United States District Court, E.D. California

April 21, 2015

RICHARD McGUINESS, an individual, and MELODY McGUINESS, Plaintiff,
v.
WELLS FARGO BANK, NA, a business entity and DOES 1 to 10, inclusive, Defendants.

ORDER GRANTING JOINT STIPULATION REQUESTING THE REMAND OF THE FEDERAL ACTION TO THE STATE COURT (Doc. 10)

ANTHONY W. ISHII, Senior District Judge.

Wells Fargo Bank, N.A., successor by merger with Wells Fargo Bank Southwest, N.A., f/k/a Wachovia Mortgage, FSB, f/k/a World Savings Bank, FSB ("Defendants") removed this case from the Superior Court of Stanislaus County on March 11, 2015. See Doc. 1. Defendants asserted that the basis for removal was the presence of diversity jurisdiction under 28 U.S.C. § 1332. See id. On April 10, 2015, Richard McGuiness and Melody McGuiness ("Plaintiffs") filed a Motion for Remand to Superior Court and Request for Payment of Attorney's Fees by Defense Counsel in the Amount of $2, 500.00. See Doc. 8. On April 17, Defendants filed a joint stipulation requesting the remand of the federal action to the state court. See Doc. 10.

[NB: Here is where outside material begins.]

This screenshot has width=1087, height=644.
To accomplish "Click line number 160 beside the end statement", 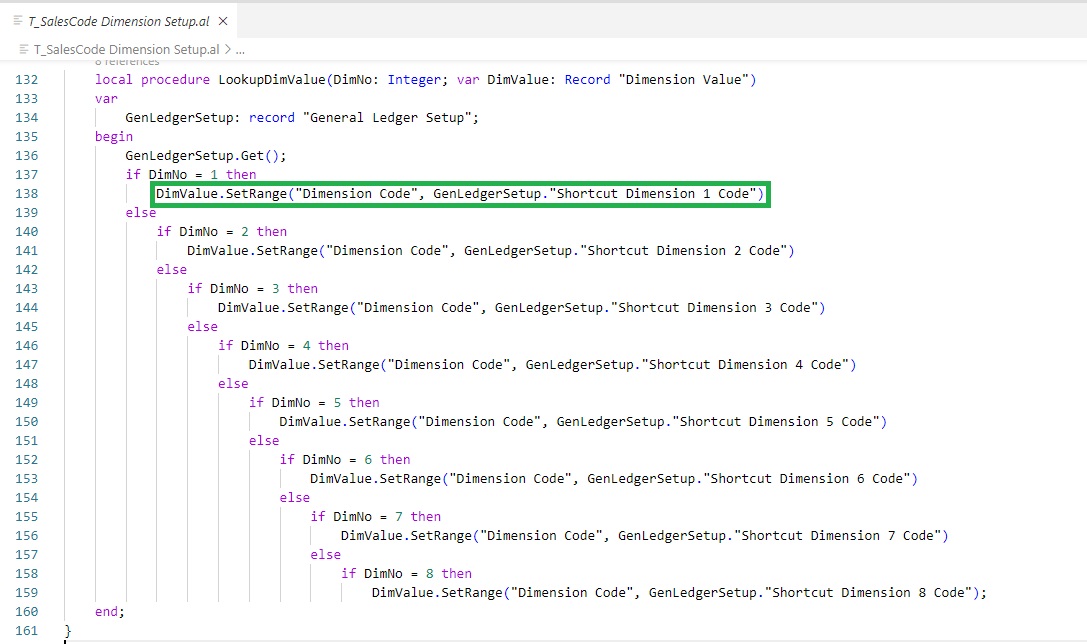I will [x=28, y=612].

Federal courts are of limited jurisdiction, having subject matter jurisdiction only over matters authorized by the Constitution and Congress. See, e.g., Kokkonen v. Guardian Life Ins., 511 U.S. 375, 377 (1994). A "strong presumption" against removal jurisdiction exists. Gaus v. Miles, Inc., 980 F.2d 564, 567 (9th Cir. 1992). In seeking removal, the defendant bears the burden of proving that jurisdiction exists. Scott v. Breeland, 792 F.2d 925, 927 (9th Cir. 1986).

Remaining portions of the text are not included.